Le vaisseau 9K était un bloc de fusée. Il était conçu pour accélérer le véhicule 7K/Soyouz sur une trajectoire translunaire. Le vaisseau spatial de 7,8 mètres de long avait la forme d'un cylindre divisé en deux sections principales. La première section comportait le moteur de la fusée translunaire avec une poussée de quatre tonnes et demie, et le plus petit compartiment contenait un moteur de correction d'orbite, les systèmes de contrôle, et l'instrumentation de rendez-vous, ainsi qu'un nœud d'amarrage d'un côté, permettant le transfert du pétrolier.
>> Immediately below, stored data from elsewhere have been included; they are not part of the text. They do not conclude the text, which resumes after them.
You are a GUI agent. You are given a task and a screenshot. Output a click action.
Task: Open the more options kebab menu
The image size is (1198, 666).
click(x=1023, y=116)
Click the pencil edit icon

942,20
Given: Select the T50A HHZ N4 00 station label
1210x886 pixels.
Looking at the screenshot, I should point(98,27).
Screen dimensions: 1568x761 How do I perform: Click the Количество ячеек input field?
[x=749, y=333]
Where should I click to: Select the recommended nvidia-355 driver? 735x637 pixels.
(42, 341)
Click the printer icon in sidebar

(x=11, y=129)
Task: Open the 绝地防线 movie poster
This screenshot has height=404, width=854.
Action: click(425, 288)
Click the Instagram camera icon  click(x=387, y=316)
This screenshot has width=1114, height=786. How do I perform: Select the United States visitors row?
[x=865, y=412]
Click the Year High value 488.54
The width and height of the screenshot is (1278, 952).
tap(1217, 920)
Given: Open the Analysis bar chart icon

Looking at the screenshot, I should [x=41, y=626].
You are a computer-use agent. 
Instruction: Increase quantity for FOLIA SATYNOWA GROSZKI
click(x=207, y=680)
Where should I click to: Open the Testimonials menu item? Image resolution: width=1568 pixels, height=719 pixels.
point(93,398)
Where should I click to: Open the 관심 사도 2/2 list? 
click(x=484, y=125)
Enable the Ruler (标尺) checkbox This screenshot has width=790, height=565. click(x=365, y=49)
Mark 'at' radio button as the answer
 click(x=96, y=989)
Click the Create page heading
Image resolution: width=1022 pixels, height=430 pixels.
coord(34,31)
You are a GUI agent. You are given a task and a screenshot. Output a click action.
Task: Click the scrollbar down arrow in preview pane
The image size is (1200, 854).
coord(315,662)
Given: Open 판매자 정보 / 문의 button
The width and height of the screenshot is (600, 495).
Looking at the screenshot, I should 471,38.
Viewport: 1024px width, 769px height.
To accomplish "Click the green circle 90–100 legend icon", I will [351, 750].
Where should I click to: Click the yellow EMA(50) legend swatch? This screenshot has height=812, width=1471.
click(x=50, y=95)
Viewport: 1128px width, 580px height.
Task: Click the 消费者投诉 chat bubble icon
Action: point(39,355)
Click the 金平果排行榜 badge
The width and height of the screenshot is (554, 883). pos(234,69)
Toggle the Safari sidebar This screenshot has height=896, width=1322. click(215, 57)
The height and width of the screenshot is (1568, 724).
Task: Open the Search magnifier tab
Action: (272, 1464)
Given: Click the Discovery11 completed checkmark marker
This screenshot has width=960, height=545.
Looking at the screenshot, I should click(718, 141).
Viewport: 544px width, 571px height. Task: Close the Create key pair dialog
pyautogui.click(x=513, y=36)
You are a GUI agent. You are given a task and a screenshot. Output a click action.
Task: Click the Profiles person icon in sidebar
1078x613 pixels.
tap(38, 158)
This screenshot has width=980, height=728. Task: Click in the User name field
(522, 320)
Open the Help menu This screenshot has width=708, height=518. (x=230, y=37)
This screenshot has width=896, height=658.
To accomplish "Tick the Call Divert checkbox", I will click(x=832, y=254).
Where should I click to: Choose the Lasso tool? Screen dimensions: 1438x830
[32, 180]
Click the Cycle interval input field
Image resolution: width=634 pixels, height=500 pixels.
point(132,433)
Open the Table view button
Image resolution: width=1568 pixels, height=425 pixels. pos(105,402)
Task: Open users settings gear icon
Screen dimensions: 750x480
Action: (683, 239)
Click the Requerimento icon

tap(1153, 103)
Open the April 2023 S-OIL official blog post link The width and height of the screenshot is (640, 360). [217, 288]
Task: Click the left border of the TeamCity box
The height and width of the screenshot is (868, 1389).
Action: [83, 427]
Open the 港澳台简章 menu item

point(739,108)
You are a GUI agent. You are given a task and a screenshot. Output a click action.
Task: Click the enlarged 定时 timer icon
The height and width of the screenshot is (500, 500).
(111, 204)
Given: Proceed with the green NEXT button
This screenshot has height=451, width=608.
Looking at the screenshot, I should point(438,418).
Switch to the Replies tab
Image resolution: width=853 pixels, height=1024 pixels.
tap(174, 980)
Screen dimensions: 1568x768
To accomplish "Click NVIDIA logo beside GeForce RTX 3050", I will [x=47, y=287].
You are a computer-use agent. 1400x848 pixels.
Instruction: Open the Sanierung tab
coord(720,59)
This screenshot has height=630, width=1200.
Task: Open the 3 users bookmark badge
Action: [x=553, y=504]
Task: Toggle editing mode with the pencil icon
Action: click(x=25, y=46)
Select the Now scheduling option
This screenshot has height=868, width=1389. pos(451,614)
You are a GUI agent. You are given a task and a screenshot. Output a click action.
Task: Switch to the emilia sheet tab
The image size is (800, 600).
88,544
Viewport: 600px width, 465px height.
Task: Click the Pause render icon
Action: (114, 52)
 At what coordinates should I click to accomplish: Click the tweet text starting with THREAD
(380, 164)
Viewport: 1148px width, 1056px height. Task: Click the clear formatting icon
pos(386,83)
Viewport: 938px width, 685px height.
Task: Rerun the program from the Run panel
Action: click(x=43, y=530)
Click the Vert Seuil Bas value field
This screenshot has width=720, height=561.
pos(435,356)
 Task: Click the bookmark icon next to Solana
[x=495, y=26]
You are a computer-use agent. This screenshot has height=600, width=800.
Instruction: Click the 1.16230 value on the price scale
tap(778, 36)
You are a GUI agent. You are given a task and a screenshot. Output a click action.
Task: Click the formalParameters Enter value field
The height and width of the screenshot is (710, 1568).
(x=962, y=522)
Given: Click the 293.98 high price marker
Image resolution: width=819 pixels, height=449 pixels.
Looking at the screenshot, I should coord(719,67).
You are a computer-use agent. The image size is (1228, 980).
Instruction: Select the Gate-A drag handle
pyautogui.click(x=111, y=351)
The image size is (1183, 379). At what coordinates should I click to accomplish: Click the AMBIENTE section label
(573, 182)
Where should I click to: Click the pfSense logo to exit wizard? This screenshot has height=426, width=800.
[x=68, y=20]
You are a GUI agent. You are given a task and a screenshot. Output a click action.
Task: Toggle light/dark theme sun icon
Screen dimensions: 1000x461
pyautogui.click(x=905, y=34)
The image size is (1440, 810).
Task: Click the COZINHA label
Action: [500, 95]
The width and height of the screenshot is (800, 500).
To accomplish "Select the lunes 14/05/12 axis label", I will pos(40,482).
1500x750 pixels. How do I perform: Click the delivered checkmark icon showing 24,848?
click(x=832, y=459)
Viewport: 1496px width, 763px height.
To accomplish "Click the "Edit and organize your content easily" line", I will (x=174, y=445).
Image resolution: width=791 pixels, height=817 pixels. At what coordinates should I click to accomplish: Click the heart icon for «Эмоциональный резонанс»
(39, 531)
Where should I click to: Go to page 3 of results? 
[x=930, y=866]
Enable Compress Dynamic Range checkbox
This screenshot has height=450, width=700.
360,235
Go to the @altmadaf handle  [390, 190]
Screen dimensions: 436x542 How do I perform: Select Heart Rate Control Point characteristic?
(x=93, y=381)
Le vaisseau serait lancé sans carburant pour gagner du poids et placé en orbite terrestre. La masse au lancement était de 5 700 kilogrammes.
La mission principale du complexe Soyouz commencerait par le lancement de la fusée 9K. Le vaisseau spatial automatisé effectuerait les changements nécessaires sur son orbite au moyen de son petit moteur de correction jusqu'à ce qu'il atteigne les paramètres orbitaux désirés. Lorsque le 9K passerait au-dessus de Tyura-Tam, le premier pétrolier 11K serait lancé en orbite transportant 4.155 kilogrammes de propulseur supplémentaire. La trajectoire orbitale initiale positionnerait le pétrolier à moins de vingt kilomètres de la fusée 9K. Si, à cause d'erreurs d'insertion orbitale, le module 11K ne s'approchait pas de la fusée 9K à moins de vingt kilomètres, alors le 9K effectuerait les ajustements orbitaux nécessaires pour amener les deux vaisseaux spatiaux à moins de vingt kilomètres. Des radars automatiques sur le vaisseau spatial citerne achèveraient alors l'approche finale, et le 9K accosterait avec le 11K. Après le transfert des carburants à travers le nœud d'amarrage, le pétrolier 11K se séparerait et serait éjecté.
Au moins trois autres pétroliers seraient lancés jusqu'à ce que le 9K soit complètement chargé avec vingt-cinq tonnes de carburant. A ce stade, le navire piloté 7K/Soyouz se mettrait en orbite avec son équipage de deux à trois cosmonautes.